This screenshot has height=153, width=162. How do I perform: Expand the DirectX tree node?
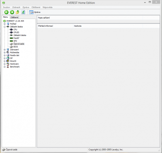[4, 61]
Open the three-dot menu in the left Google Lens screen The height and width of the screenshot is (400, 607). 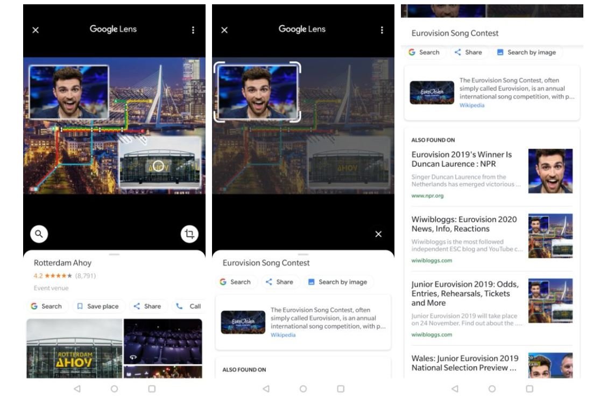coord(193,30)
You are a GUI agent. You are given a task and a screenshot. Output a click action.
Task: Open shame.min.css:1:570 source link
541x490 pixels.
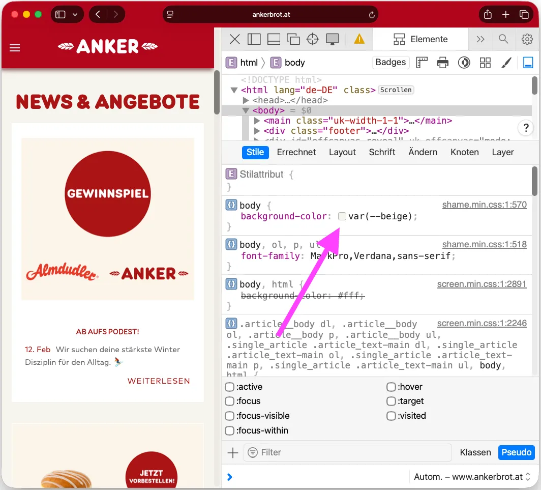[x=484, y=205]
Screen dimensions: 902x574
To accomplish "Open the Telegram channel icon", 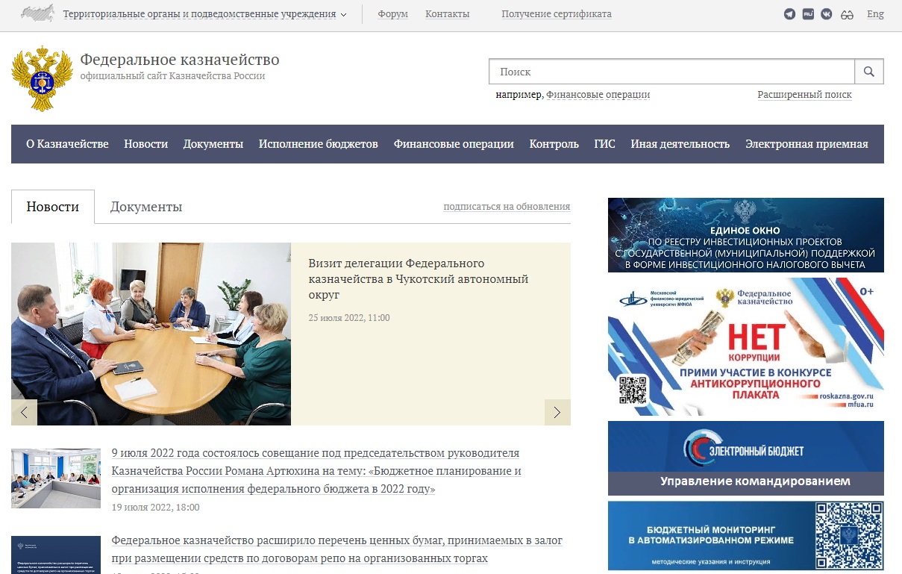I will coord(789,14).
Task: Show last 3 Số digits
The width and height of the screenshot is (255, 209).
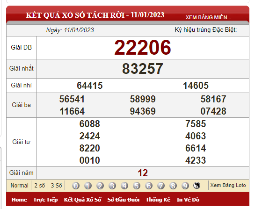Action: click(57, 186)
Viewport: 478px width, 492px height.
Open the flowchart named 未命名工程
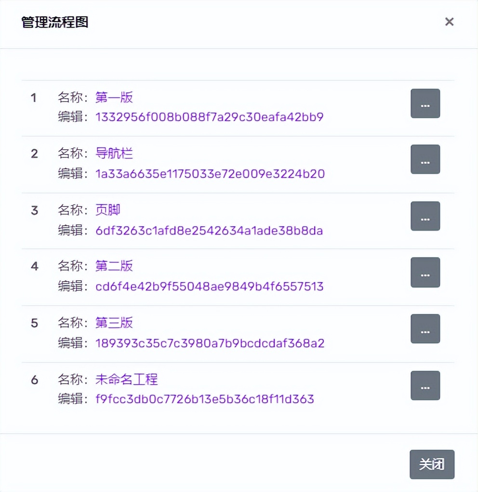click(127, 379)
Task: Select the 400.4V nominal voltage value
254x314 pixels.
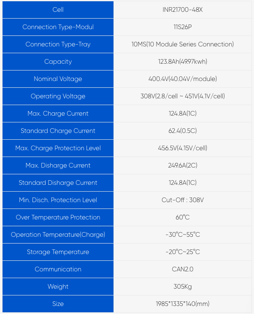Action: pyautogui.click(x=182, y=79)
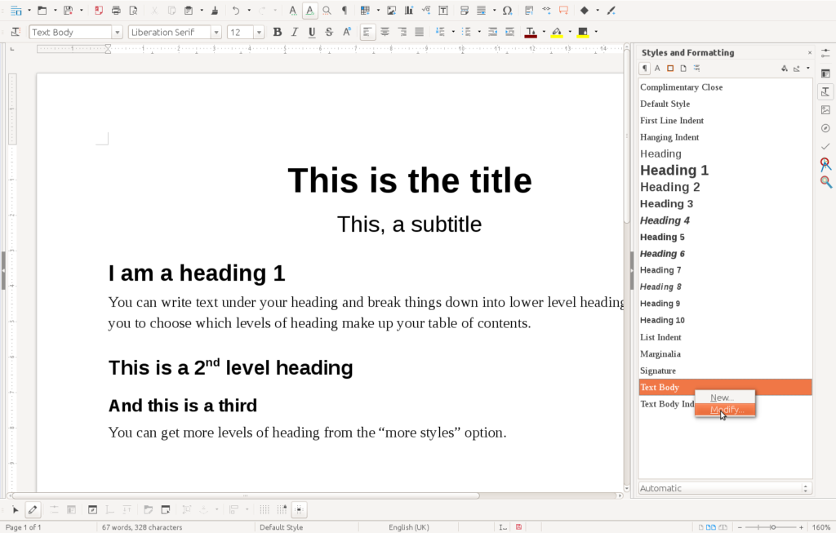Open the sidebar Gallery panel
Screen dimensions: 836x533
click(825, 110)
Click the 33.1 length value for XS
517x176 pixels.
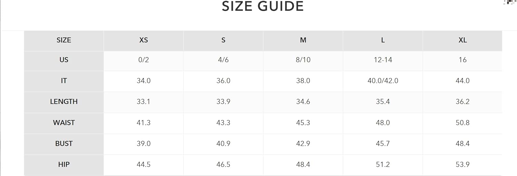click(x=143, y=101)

——

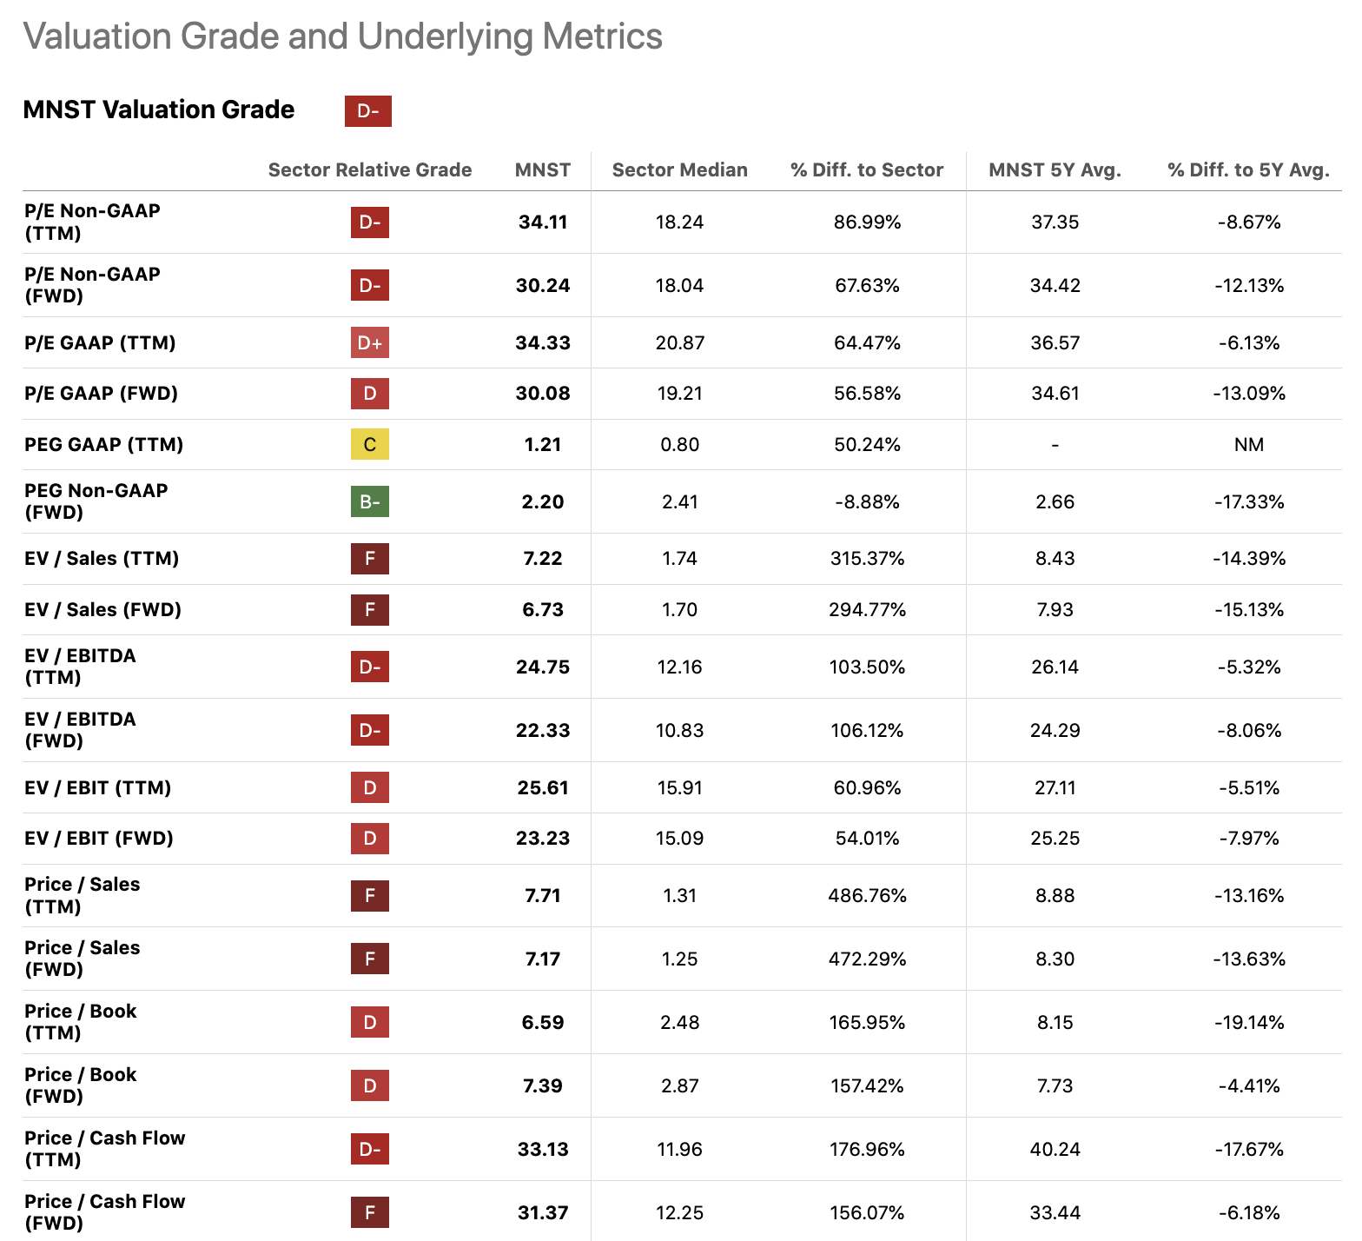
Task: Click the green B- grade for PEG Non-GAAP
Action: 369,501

——

#### [WHAT IS BEING ASKED]
Lines holding the string "value" are the answer; copy each one from the listing above.

#### [RESPONSE FOR THIS EXERCISE]
Task: Select the 400.4V nominal voltage value
Click the 33.1 length value for XS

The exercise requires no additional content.